2nd Sunday of Advent
Peace through integrity, and honour through devotedness.
The words ‘peace through integrity, and honour through devotedness’ in our First Reading of Baruch caught my imagination today. That word ‘integrity’ is used more often these days in referring to honesty and moral principles, especially when we think of work ethics or corruption, or the mismanagement of funds in public or private arenas. We think less of the intrinsic value that ‘integrity’ points towards: the state of being whole and undivided; completeness, coherence, unity.
It is this yearning for a deep wholeness and peace that our world today lacks – peace through a ‘complete, united, whole and undivided’ love and respect for God. I realised that the yearning for a source of Divine Peace is truly universal. Otherwise, all of the world would not recognise, in solidarity, that the outbreak of terror and war has destroyed peace in the world and our families. And peace in our own hearts. Isn’t it true that the realisation of lack implies the need for that which is lacking? The same goes for the moments when we feel unloved and rejected. This feeling opens our eyes to realising our deep ache for acceptance and love.
It is a great sadness that when we do have love, we think little of it or may wish to be loved with greater thrill; when we have peace and stability, we see our mundanity as boring and routine; when we have the joys of waking up each new day, that we wish we could snooze longer and not have to wake up to face the daily grind. I find myself in this struggle, and it is indeed a hallmark of being human – the never ending ability to tend towards feeling disgruntled and ungrateful. And it is true too that those of us who do know God, have sometimes grieved Him so much. After all, our Heavenly Maker did give us this coveted ‘free will’.
At the same time, this freedom we have been given puts before us a task to ‘choose’ peace through integrity, and honour through devotedness. Peace and honour, joy, beauty and glory, love and compassion do not come without our striving. These come from our choosing to respond to our deep inmost desires for wholeness, completeness and unity with God through Jesus Christ.
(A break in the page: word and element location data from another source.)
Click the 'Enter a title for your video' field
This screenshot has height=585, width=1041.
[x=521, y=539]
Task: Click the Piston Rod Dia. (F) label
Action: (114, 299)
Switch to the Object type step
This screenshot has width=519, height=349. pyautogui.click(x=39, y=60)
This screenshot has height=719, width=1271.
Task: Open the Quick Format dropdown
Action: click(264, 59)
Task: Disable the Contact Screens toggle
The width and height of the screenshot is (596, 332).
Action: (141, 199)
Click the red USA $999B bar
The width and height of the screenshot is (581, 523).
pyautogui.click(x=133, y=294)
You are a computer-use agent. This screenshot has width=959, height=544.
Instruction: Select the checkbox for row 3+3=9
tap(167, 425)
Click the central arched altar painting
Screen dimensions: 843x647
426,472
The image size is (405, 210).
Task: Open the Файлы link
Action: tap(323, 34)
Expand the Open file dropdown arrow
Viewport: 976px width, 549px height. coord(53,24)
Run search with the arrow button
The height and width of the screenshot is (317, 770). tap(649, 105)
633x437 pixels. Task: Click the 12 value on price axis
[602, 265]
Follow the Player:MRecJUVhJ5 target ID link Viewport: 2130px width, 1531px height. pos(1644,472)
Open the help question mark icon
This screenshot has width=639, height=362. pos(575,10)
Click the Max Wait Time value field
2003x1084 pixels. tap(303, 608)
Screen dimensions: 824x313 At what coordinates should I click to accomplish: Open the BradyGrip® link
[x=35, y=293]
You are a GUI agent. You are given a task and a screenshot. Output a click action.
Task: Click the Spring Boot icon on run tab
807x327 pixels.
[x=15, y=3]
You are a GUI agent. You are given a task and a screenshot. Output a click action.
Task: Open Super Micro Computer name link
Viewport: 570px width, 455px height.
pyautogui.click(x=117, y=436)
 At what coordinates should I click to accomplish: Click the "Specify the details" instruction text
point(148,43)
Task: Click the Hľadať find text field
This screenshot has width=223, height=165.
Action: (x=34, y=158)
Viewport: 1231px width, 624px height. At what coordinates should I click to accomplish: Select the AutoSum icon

This is why the book of Baruch exhorts Jerusalem to ‘take off your dress of sorrow and distress, put on the beauty of the glory of God for ever, wrap the cloak of the integrity of God around you, put the diadem of the glory of the Eternal on your head…’
Likewise, the joy of claiming the Gospel, the good news of our salvation, is written beautifully by St Paul in the Second Reading. ‘Every time I pray for all of you, I pray with joy, remembering how you have helped to spread the Good News from the day you first heard it right up to the present… the One who began this good work in you will see that it is finished when the Day of Christ Jesus comes… My prayer is that your love for each other may increase more and more… This will help you… and prepare you for the Day of Christ, when you will reach the perfect goodness which Jesus Christ produces in us for the glory and praise of God.’ (Philippians 1:4-11)
Our wait for Jesus this Advent, and indeed the everyday advent of our lives, requires of us an active participation in cleaving to the joy and zeal of our missionary faith and our filial love and devotion to God who is our Heavenly Father.
(Today’s OXYGEN by Debbie Loo)
Prayer: Heavenly Father, I seek you first in all my ways and days. Help me to wait in active hope and joy of Your promises and blessings in the ups and downs of life.
Thanksgiving: Jesus, in this time of worldly crisis, we thank you for the memory of your reign on earth in a form that people could not recognise. We trust therefore that murky as the times are today, your Glory is hidden but not absent. Jesus, we continue to trust in you.